Beyond that, however, [his serial mistakes] show him as a man unwilling to play it safe by writing again what he had written before. Instead, they reveal the restless, questing nature of his musical intellect, his willingness to break with the neoclassical conventions of his earlier music, to seek ever new modes of expression within the serial language, and to accept the inevitability of mistakes attendant upon so bold an enterprise (Straus, p.80).

Stravinsky himself clearly enjoyed, or publicly professed to enjoy, this very bold, public role, and `was quite proud of the ruckus he was creating' in The rite (Joseph, p.69), and `His mischievous delight in baffling others led him to champion the most outrageous positions imaginable' (Joseph, p.95).

He thrived on exposure, turning it to his advantage in a consistent barrage of `self-promotion' (Joseph, pp.2, 4) and commodification (Joseph, pp.32-33). He had, again, learnt how to '[sell] himself' (Joseph, p.198) at the feet of the Ballets Russes: Although `The uproar at the [Rites] premiere took the company by surprise, [...] Diaghilev took the offensive, ensuring support for the new ballet with a generous distribution of free tickets' (Hill, pp.29-30); indeed, `The audience', wrote Jean Cocteau in a now familiar Stravinskyian phrase, `played the role that was written for it' (quoted in Hill, p.30). Nevertheless, despite his almost continuous public presence, Stravinsky was, as Boris de Schloezer put it in 1932, `an enigma' (quoted in Joseph, p.1) and his work contained multiple 'paradoxes' (Hill, pp.vii, viii). Stravinsky himself once remarked that 'I am pleased to be free to create things which are always an exception' (quoted in Joseph, p.19).
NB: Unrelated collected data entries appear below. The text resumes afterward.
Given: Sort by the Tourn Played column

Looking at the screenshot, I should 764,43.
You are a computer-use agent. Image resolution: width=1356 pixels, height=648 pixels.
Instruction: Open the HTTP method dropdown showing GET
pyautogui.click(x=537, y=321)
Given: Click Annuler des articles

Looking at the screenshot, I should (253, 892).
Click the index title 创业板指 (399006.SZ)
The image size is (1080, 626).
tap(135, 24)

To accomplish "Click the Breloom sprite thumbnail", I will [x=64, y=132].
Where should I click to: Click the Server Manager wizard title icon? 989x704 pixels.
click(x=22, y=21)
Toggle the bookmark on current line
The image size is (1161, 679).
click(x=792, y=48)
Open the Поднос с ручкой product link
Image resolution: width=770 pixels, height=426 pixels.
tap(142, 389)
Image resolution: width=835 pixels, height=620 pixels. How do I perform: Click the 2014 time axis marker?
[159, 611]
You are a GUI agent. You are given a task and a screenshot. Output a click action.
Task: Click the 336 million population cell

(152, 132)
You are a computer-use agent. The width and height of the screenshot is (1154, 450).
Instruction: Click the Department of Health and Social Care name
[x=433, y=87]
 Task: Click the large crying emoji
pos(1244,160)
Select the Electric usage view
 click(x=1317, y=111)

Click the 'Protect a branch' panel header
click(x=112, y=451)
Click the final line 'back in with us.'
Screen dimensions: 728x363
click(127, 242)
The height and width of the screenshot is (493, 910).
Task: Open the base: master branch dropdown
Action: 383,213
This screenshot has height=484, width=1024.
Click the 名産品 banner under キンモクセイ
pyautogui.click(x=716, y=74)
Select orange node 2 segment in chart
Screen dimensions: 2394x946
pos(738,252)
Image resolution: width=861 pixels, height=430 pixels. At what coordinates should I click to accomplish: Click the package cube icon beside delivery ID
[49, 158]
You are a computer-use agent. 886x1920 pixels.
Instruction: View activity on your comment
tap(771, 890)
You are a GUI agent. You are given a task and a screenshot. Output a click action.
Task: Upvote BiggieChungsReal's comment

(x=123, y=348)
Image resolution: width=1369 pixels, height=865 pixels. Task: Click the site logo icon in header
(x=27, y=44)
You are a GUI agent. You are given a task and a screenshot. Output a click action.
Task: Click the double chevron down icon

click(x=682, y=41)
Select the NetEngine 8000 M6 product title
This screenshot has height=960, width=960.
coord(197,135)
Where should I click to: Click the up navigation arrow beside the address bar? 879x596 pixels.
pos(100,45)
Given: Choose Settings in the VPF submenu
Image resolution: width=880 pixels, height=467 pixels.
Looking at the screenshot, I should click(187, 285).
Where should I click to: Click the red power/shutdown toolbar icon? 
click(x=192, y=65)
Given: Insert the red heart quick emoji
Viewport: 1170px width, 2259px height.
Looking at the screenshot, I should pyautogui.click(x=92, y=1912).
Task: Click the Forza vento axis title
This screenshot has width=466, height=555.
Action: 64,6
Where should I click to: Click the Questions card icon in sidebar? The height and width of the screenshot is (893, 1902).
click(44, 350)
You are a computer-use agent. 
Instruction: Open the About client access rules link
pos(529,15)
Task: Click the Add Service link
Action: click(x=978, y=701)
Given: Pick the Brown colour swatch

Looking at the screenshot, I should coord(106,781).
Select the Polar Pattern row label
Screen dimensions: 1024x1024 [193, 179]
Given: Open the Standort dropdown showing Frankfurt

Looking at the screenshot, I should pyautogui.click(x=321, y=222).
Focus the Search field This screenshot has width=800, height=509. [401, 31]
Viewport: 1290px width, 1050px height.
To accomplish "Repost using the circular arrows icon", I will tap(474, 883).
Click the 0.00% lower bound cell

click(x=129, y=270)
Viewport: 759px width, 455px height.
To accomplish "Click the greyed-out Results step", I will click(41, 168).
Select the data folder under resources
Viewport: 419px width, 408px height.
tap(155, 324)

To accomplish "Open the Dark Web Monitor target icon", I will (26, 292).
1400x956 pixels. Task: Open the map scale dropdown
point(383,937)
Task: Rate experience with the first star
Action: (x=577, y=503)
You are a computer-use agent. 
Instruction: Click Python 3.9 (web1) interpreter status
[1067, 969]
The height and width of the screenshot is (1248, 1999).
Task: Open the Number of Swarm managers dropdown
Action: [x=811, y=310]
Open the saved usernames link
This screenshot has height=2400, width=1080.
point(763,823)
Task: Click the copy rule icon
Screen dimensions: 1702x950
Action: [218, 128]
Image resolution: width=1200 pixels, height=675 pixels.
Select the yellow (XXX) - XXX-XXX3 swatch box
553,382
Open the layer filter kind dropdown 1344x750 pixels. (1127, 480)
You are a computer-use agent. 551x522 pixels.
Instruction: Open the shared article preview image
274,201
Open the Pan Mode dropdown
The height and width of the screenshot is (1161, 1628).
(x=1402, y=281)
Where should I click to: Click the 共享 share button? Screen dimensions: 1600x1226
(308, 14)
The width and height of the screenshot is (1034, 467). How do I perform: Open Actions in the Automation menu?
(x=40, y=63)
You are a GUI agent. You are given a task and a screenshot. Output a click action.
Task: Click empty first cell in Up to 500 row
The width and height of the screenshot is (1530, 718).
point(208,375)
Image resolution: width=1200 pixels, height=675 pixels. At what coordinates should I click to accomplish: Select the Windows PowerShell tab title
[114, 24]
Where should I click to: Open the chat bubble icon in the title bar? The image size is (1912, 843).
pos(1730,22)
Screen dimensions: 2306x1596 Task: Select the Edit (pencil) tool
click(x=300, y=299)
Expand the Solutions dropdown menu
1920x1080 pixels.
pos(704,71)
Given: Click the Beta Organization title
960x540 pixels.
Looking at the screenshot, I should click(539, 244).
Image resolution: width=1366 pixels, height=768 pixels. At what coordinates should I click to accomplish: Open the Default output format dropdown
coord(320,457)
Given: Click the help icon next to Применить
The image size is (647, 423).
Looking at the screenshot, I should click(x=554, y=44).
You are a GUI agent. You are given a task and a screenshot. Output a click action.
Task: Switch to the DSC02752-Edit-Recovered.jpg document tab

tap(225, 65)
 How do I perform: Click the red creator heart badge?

The sheer enigmatic force of what Jacques Maritain once described as Stravinsky's `sacred egoism of the creative spirit' (quoted in Joseph, p.246) had its `dark side' (Joseph, pp.xii, 14). Like many creative people, Stravinsky was `selfabsorbed' (Joseph, pp.71, 73) and `embraced his fame vengefully' (Joseph, 6), `freely [mingling] his own blend of insecurity, rage, obsession, anguish, depression, cynicism' (Joseph, p.10). In fact, his own son Soulima `couldn't make sense of the blurry line that sometimes separates villainy from heroism - and on which side of that line his father stood' (Joseph, p.68), and `There is little evidence, in fact, that Stravinsky felt any social responsibility as a "giant of the arts"' (Joseph, p.159), as is fairly clear from consideration of Stravinsky's relation to figures like Mussolini and of the background to his concertising in Germany during the 1930s. The overall picture that Craft confronted as Stravinsky's editor both before and even more so after 1971 must have seemed somewhat 'toxic' (Joseph, p.258).